_WHAT IS REQUIRED_. In the records below, the line that contains "You are a computer-use" marks the start. Copy it and each line after it through the end, exactly, without pictures.

_EXERCISE DATA_.
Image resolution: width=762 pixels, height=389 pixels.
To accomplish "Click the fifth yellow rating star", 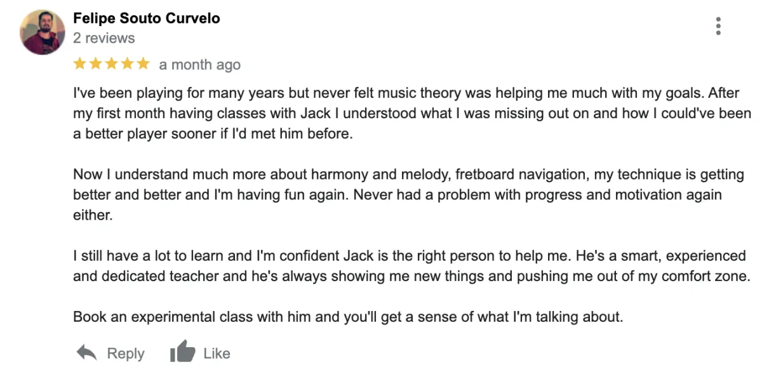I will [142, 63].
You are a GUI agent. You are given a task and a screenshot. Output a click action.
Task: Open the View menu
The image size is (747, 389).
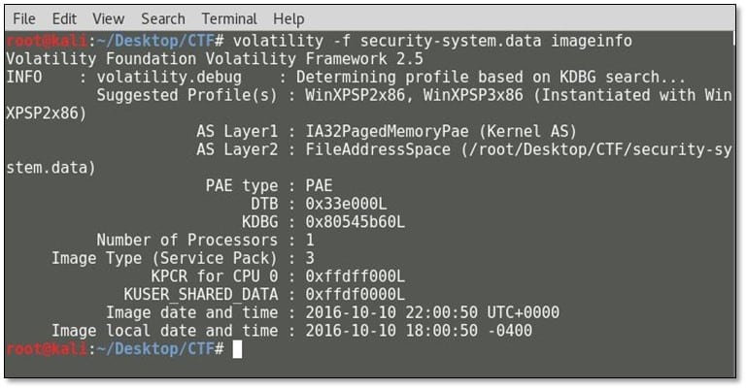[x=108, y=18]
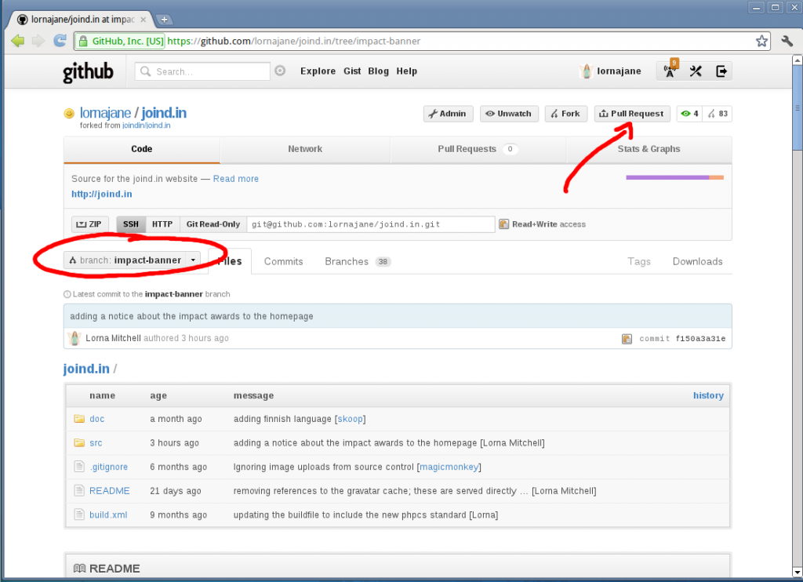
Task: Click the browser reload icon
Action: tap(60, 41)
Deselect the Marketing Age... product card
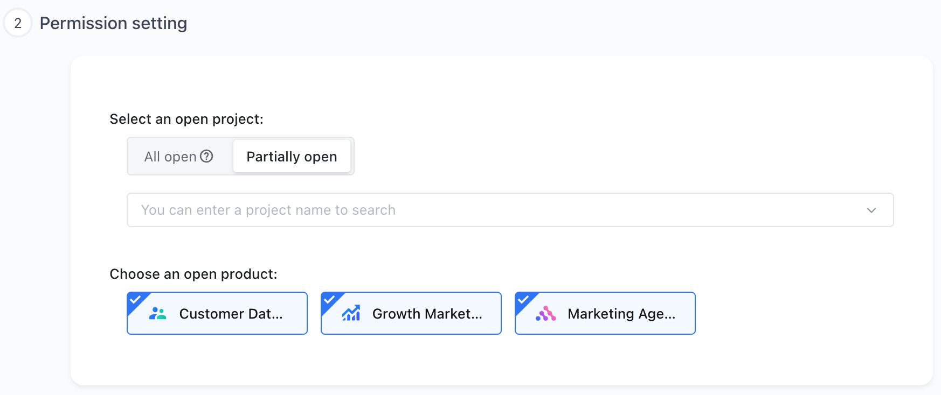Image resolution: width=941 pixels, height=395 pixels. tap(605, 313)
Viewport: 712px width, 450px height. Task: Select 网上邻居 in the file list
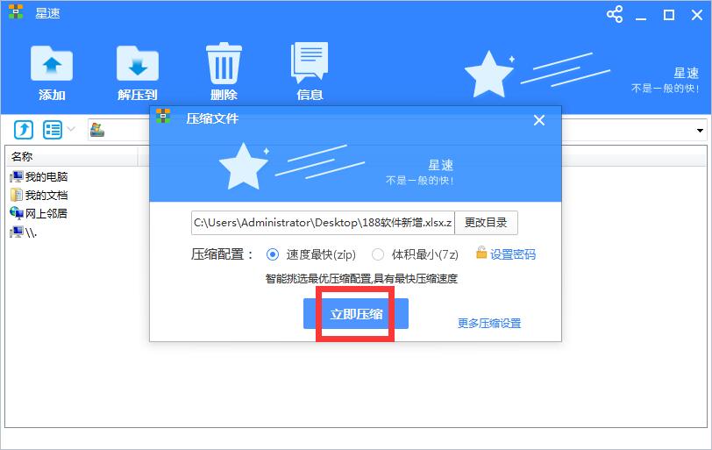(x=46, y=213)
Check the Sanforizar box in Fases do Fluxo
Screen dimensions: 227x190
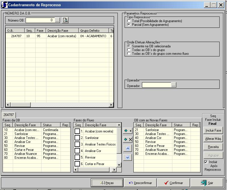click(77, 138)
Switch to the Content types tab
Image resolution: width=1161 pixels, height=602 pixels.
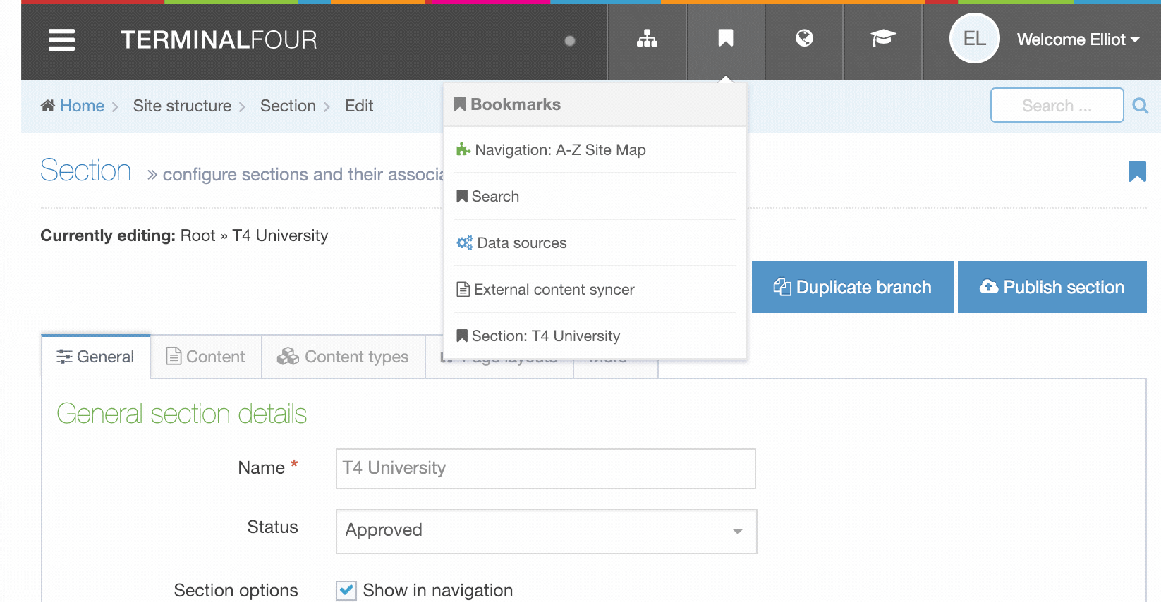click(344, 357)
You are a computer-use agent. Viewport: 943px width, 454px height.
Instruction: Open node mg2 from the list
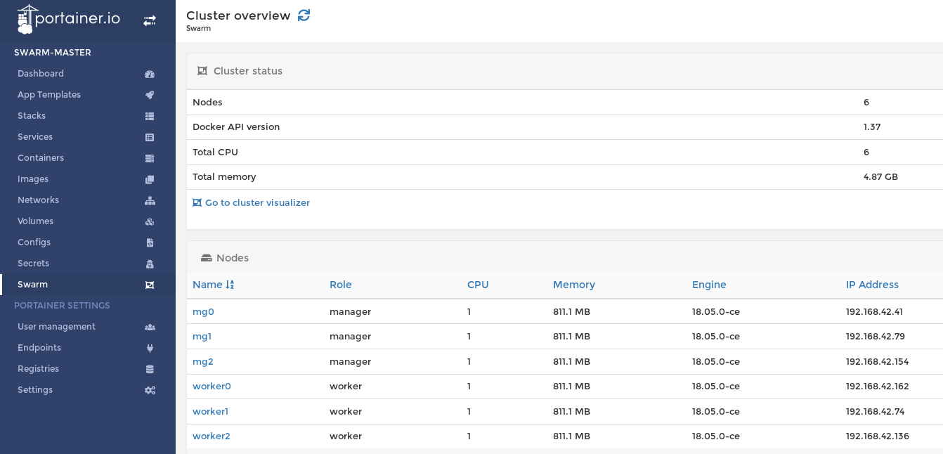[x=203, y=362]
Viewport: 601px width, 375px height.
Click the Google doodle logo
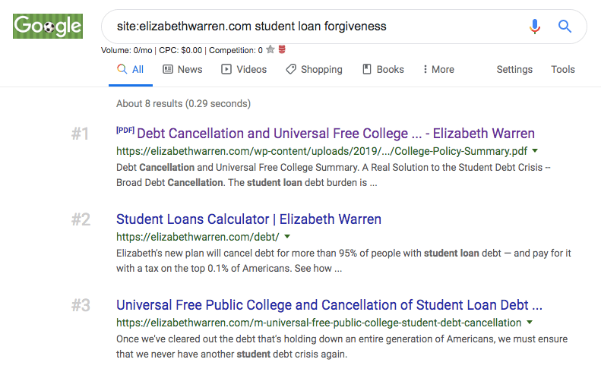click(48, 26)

_TASK ANSWER_.
You are a computer-use agent. Viewport: 943px width, 454px height.
Instruction: Open node mg2 from the list
[x=203, y=362]
Viewport: 601px width, 375px height.
Click the Google doodle logo
click(48, 26)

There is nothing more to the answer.